Two defining video games from the 1980s are back for the Nintendo DS handheld. "New Super Mario Bros." and "Tetris DS" are updated versions of classic games aimed at giving 21st century players a fresh dose of retro, old-school goodness.

Both remakes prove you don't need fancy 3D graphics or a costly high-definition display for a fun time.

"Tetris DS" (Rated E, $34.99) takes the same block-stacking premise of the original, but without the Russian theme.

The presentation this time includes a cast of characters from other enduring Nintendo franchises such as Donkey Kong, Samus and Link.

Tetris purists will find the bonus game modes mostly a distraction, but several styles were quite fun and proved even more frantic than the normal version.

I was particularly fixated with "Push Mode," where you battle against another player to push back their blocks to their danger line.

Though it was fun, standard mode remains the stuff of addictive legend.
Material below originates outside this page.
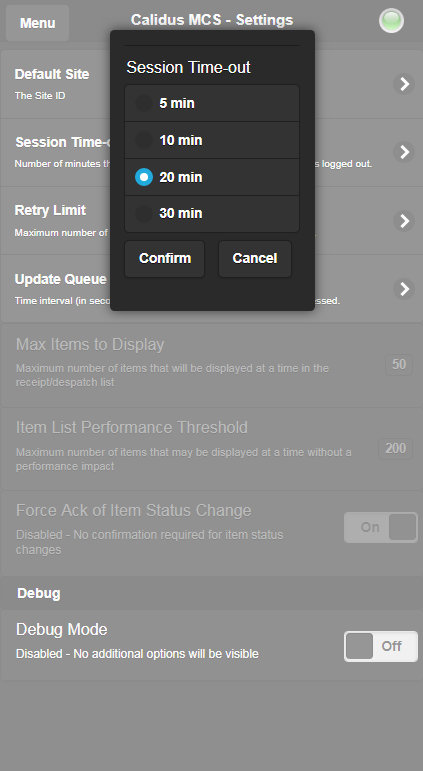Open Session Time-out row chevron arrow
Image resolution: width=423 pixels, height=771 pixels.
(404, 152)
Hour after hour, I arranged various shapes of blocks in neat stacks with increasing rapidity.

My eyes burning and my thumbs pulsing with pain, I eventually gave up when the stream of falling pieces became a torrent.

If you're like me, a good part of your childhood was spent hammering away at the controls of a Nintendo Entertainment System console playing the familiar tune of "Super Mario Bros."
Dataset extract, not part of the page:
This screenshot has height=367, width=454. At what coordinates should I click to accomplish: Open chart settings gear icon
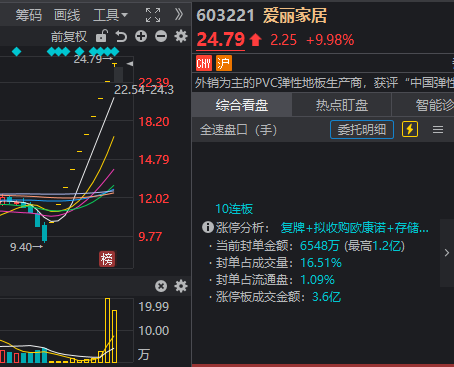pos(181,36)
Nintendo has done a great job of reviving this enduring franchise for a new generation with the aptly, if predictably, named "New Super Mario Bros." (Rated E, $34.99).

The premise of this side-scrolling action game hasn't changed — at all. Princess Peach has been kidnapped, and Mario's job is to rescue her from the nefarious Bowser Jr. by conquering a series of psychedelic landscapes filled with magic coins, angry turtles and hungry house plants.

The revision adds vibrant, colorful graphics but isn't encumbered with totally new gameplay features.

Mario's got a few new moves that let him climb walls. And there are new power-up mushrooms that turn the pudgy plumber into a gargantuan Mega Mario who can smash through obstacles with ease.

Micro mushrooms have the opposite effect, shrinking Mario to a tiny blip who's able to enter special pipes and secret paths that are otherwise off-limits.

Though the levels are all new, "New Super Mario" smartly sticks to what made the original so great in the first place: a challenging, fun game you can pick up and play for five minutes or a few hours.

Both titles also take advantage of the DS' built in local-area and long-range wireless capabilities for multiplayer gaming.

Some might accuse Nintendo of overextending its franchises or taking the lazy way out by reintroducing old games instead of coming up with something totally new.

But there's a level of care and an attention to detail in these remakes that should offer gamers of all stripes enjoyable trips down memory lane.

Three stars of out four for both games.